Он рассказал об этом М., и они пошли смотреть туда.

Он увидел корабли. Военные корабли, серые на сером, грозные, три в ряд - он смотрел на них издали и сверху, будто с балкона довольно высокого этажа или здания, стоящего на возвышенности. Было пасмурно. Это вызвало у него недоверие потом, когда он записывал и обдумывал записанное: он привык уже думать о Вальпо, залитом солнечным светом. Но там это самое начало весны, и в начале сентября в тот год было довольно холодно.

Он чувствовал сжигающую тревогу, но не от той угрозы, которую представляют эти корабли (это очевидно, но в тот момент важно было не это), а за что-то или... кого-то? Кого-то, кто находится там?

И он знал, кто это. Знал в самой уязвимой и нежной глубине сердца. И невозможно было верить себе, потому что еще вчера - не знал, а теперь знал, разве так бывает? Он испугался, он не хотел ничего больше узнавать сегодня, он не поверил бы ничему.

Он сказал об этом вслух.

Но уже не мог остановить поток, который захлестнул его с головой, опрокинул и поволок. Он как будто увидел эти корабли другими глазами: в другой день, в другом настроении, прекрасные, мощные корабли, сизые на синей воде, и ему было смешно и радостно на них смотреть, у него был секрет, и это был очень большой и очень горячий секрет, как горячий мёд, страшно обжечься... и медово. И это был не только его секрет, не его одного, он принадлежал им обоим, и об этом - никому...

В этом месте он увяз, как в янтаре, как в меду, там было так много, так много вот этого - мёда, смеха, секрета, радости, сообщничества, он смотрел на корабли, и век бы на них смотрел, глаз бы не отрывал...

И он сказал М.: подожди, не трогай, я останусь здесь, - потому что не было ничего дороже этого мёда.

И больше в тот раз ничего не было, и он корил себя за то, что не пошел в страх и боль, струсил, и убеждал себя: не каждый ведь раз в мясорубку руки совать, кроме смерти - целая жизнь еще была.

А оно - вот это, медовое, - шло так, что и поперек не встать, не остановить. С головой накрывало, и ему уже не было дела до сомнений и упреков. Оно было неостановимо и неотменимо.

Ждать. Надеяться. Любить. Любить. Любить.

Выписки:

"Умение целиком капитулировать перед собственным телом одновременно сочетается с необходимостью отказаться от всевозможных иллюзий и опуститься на землю, погрузившись в реальную действительность".

Александр Лоуэн

Записки сумасшедшего: Ангина

Надо уже как-то привыкнуть и сообразовываться.

Но некоторые повороты до сих пор открываются настолько неожиданно, хотя постфактум, конечно, выглядят как нечто само собой разумеющееся.

Я уже почти привык к тому, что о забытом мне больше рассказывает тело: ощущениями, импульсами, явным и тайным движением, жестом, оцепенением или ознобом.
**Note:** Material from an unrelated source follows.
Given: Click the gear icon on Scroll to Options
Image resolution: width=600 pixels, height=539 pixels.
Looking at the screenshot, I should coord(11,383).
Обычно это бывает в сессиях с М. Правда, в последнее время стало просачиваться и в обыденную жизнь. Какая-нибудь фраза в книге, пара кадров в кино - и пару минут вдруг замечаешь, что весь сжался и не дышишь. Сам вроде спокойный и ничего такого - а тело забилось в угол. Я стал весьма осторожен в выборе сериалов для просмотра. Никаких боевиков и детективов, никаких "про шпионов". Даже и не знаю, что теперь смотреть. Но кто мог бы предположить, что горло - здесь и сейчас, при реальной жаре и реальном вентиляторе, сыграет со мной такую шутку?

В общем, дело было так. Конец мая был жарким, спали под вентилятором, вот за ночь, наверное, и продуло меня, и то, что начиналось, начиналось как вполне настоящая и неприятная ангина, всерьез. К вечеру пятницы я был отягощен распухшим болезненным горлом, утром в субботу мучительно выкашливал скопившуюся дрянь. Температуры не было, что у меня с некоторых пор обычное дело, увы. Я, конечно, начал лечиться леденцами и таблетками, но планировал проболеть как минимум три дня, дело привычное. В воскресенье с утра все стало заметно хуже: горло болит, голова раскалывается, есть не хочу, думать не могу, читать невозможно, всё плохо, голоса нет.

Мой друг уехал по делам, я маялся дома. Елена, моя добрая знакомая, живущая поблизости, не испугалась зайти в гости и скрасить мое одиночество, все же не вирусная инфекция, всего лишь мое старое доброе больное горло. Мы сидели на диване и беседовали: она говорила, я изредка отвечал сиплым голосом и с гримасой боли.